The main issue is that QNX 6 supports threads. It is in principle possible for a process to use message passing to send and receive messages to itself. This means that a process is no longer in SEND/RECEIVE/REPLY mode, but rather its threads are. It is also possible that one wants to create a thread pool. This is a bunch of threads which all are in RECEIVE mode that can process messages as they come in.
So, taking a look at the code above, we see that before you can receive a message, you have to create a channel. A channel is known by all threads in a process. A process can have more than one channel. This allows more than one thread to be receive blocked on the same channel, and it also allows different threads to be blocked on different channels. You might ask which thread will receive a message if more than one is receive blocked on the same channel. I believe the answer is undefined. If you create a thread pool, any thread should be able to process the message.
A few other things before we go on to the sender side. The channel id (chid) is not a process id (pid).
The receive id (rcvid) is not a pid either. You should be used to the latter as even with QNX 2 the return from Receive() could have been
a virtual id when passing message over a network. This is somewhat hidden in QNX 6, however it is possible to learn what the node and pid of the sender is, note the _msg_info structure.
On the sender side the code looks like this. The terminology is confusingly similar to the sending side, but keep them straight.
int coid; // Connection Id
coid = ConnectAttach( node, pid, chid, index, flags);
ret = MsgSend( coid, smsg, s_size, rmsg, r_size);
Here you get a connection id (coid) to the receiver and send using this coid, again not a pid.
What’s wrong here? To create the coid you seem to need the node/pid/chid of the receiver. But how to you get it?
There is more than one way. Originally with QNX 6, all receivers needed to be resource managers that grabbed a piece
of name space, eg. /dev/myprogram. The sender would open() this name space and get the node/pid/chid from the fd returned. Note here that fd’s and coid’s are very similar in QNX 6.
Name space could of course be anywhere down the tree structure. It is even possible to grab already allocated name space. So for example,
you could have part of the file system as /database/file1. A database resource manager could grab /database so that an open to file1 would go to it and not the file system. It could then issue its own open() on file1, which would be processed by the file system giving it file access.
Getting back to coid’s, after early releases, there were lots of complaints by users that having to implement the entire resource manager machinery was cumbersome. Reluctantly I think, QNX provided the name-attach/name-locate routines which do all the work. So the coid from a name attach is the same as from ConnectAttach().
So note that while rarely done, a sender could have multiple threads, each of which sends messages using different connections to a receiver with multiple threads where the receiver thread is controlled by having multiple channels.
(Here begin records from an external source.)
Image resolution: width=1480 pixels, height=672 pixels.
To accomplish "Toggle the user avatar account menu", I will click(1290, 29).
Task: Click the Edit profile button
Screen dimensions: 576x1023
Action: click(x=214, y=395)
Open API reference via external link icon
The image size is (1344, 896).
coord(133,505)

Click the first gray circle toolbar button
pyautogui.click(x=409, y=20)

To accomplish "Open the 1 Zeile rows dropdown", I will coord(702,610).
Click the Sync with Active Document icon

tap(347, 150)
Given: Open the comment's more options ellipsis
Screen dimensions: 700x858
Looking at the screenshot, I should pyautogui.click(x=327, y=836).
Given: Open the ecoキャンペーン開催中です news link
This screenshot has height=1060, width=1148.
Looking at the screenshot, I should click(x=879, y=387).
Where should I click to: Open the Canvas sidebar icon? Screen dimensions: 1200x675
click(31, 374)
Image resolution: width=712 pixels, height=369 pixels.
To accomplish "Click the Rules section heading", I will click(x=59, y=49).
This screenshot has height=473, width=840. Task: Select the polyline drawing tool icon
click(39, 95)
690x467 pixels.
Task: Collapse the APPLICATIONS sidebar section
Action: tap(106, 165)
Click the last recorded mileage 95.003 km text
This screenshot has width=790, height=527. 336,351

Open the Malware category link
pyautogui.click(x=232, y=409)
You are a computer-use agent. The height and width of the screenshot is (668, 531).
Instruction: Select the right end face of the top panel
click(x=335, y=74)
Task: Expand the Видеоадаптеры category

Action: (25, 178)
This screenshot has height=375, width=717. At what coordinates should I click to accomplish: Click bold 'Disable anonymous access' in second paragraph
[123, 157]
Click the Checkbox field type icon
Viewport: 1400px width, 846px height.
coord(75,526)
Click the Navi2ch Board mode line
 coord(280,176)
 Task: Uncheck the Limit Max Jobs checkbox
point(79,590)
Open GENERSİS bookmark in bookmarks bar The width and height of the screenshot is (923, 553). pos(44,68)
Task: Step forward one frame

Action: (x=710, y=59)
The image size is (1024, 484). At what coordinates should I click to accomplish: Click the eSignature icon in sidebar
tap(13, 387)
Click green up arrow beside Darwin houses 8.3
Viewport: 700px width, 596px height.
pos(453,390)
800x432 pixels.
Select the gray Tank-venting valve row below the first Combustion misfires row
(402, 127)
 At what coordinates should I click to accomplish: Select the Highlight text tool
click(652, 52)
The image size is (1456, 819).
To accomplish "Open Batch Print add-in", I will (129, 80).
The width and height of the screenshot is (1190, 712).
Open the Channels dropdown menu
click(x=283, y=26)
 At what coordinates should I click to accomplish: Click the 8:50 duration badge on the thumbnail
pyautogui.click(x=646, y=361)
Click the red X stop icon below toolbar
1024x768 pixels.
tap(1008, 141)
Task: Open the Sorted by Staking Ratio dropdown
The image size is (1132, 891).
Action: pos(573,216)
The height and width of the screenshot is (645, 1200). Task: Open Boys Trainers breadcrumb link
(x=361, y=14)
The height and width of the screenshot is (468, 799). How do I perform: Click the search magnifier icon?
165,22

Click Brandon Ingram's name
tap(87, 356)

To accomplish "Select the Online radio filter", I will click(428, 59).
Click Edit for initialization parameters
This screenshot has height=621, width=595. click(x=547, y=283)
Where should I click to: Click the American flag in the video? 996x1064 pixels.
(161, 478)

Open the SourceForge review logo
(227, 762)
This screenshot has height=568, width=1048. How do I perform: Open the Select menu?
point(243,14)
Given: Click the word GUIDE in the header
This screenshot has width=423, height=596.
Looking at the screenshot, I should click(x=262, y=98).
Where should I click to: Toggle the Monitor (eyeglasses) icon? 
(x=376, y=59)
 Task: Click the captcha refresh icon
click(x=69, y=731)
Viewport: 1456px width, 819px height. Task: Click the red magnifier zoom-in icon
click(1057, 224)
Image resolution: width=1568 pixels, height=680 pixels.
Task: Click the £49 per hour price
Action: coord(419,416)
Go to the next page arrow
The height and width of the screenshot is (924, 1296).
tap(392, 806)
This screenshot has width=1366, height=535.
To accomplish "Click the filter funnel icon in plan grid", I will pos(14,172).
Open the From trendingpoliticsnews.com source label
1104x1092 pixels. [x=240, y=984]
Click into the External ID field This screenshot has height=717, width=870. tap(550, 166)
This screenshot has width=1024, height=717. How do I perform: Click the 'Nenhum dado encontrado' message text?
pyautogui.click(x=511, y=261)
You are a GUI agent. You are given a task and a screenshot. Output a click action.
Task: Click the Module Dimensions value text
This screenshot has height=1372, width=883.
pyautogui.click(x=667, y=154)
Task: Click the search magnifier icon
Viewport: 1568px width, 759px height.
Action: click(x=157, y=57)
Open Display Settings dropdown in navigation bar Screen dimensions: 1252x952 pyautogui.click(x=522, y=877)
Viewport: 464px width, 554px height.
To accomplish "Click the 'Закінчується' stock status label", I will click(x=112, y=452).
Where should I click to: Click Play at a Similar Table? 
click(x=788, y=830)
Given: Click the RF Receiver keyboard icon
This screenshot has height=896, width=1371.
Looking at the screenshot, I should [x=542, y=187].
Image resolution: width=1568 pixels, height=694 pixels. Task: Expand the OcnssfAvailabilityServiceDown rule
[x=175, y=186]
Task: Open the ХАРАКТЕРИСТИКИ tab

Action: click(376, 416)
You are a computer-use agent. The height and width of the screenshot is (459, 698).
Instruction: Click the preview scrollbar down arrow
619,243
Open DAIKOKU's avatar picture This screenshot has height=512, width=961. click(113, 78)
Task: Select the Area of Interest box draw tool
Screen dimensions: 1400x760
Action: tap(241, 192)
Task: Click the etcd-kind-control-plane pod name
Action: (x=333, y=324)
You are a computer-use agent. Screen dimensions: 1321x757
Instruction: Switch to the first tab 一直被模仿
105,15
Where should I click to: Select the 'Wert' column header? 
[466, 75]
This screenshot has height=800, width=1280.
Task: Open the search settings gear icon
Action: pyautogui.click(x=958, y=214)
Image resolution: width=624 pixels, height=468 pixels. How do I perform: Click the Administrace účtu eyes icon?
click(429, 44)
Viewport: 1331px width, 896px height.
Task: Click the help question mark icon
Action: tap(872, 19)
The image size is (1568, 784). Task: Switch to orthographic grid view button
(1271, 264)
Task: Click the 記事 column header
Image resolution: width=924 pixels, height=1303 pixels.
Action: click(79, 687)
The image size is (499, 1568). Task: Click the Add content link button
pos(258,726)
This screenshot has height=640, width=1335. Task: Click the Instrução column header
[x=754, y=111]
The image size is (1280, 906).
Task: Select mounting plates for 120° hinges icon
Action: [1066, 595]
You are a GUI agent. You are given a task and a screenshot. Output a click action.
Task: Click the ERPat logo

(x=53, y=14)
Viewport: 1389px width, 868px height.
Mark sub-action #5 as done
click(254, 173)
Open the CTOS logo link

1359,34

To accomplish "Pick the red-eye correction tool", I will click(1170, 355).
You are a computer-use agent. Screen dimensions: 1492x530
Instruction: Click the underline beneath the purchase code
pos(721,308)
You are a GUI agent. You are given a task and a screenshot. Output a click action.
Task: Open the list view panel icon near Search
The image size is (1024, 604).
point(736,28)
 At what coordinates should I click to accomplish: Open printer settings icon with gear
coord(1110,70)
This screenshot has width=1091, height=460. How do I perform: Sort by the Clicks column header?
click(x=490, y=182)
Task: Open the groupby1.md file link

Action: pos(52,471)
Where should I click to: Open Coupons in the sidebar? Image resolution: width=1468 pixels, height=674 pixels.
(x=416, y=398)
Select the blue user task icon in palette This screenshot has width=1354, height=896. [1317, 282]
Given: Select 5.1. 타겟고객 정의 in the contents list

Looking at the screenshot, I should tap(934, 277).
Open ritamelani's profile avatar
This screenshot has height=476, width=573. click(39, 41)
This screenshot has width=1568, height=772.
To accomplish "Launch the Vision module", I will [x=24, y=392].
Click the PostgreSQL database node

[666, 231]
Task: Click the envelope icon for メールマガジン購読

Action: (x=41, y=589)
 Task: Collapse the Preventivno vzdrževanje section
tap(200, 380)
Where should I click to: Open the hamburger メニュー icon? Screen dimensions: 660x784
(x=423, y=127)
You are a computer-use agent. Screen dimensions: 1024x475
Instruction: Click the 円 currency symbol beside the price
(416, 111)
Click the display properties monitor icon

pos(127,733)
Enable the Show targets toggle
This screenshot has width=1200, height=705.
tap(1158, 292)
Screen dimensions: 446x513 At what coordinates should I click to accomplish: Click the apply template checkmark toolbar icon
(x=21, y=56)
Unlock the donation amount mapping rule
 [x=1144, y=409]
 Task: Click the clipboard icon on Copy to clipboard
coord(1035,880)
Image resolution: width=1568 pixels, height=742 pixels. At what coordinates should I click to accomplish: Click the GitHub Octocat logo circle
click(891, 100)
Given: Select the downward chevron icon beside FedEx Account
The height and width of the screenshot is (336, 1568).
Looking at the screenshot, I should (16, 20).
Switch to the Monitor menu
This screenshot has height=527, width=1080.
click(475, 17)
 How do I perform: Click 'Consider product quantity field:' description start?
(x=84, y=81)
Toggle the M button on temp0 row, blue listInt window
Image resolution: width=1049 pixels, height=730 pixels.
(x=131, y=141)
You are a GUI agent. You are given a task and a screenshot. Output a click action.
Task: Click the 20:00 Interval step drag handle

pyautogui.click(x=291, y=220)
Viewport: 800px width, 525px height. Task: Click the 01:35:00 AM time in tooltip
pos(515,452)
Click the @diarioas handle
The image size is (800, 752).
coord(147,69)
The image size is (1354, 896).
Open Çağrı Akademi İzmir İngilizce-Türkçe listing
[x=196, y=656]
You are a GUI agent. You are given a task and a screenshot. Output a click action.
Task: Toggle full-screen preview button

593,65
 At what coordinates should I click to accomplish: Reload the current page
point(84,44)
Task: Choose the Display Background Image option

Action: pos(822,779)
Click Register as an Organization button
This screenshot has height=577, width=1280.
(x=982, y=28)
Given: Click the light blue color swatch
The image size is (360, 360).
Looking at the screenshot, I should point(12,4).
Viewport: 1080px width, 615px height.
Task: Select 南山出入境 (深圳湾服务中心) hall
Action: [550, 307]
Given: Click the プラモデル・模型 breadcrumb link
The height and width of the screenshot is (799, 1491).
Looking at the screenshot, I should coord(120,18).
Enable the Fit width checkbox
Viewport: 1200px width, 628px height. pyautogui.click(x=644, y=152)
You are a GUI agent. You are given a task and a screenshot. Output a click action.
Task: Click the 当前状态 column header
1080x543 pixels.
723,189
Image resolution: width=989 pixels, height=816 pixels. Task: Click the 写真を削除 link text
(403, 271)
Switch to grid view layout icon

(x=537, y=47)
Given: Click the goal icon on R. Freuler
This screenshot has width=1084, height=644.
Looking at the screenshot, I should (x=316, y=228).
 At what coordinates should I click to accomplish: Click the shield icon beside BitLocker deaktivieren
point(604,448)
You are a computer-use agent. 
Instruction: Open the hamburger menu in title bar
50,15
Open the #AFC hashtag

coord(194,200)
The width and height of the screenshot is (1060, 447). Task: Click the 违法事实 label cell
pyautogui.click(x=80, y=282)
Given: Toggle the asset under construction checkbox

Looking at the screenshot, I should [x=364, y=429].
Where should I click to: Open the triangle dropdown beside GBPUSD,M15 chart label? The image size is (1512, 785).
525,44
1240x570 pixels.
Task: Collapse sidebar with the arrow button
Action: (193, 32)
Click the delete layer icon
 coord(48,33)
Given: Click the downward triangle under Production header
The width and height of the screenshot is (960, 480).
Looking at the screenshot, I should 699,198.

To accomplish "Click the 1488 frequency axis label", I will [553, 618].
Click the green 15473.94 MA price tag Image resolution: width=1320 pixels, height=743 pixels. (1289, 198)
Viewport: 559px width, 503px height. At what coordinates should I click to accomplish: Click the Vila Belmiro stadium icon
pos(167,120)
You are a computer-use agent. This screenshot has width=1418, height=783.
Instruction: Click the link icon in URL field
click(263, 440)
Yes a lot more complex, but you can set things up simply, similar to QNX 4, which is often done. Also common is setting up a resource manager with a thread pool that can handle multiple requests at the same time. One nice thing about this is that with QNX 4 and 2 you alway had to either reply to a send or remember that the reply needed to be done in the future. With QNX 6 a thread can be allocated for each send, and that thread can be blocked without holding up other sends. A thread pool will allocate these threads dynamically. The can greatly simplify code. Of course you then need to implement synchronization of threads, usually with mutex’s to prevent these threads from interfering.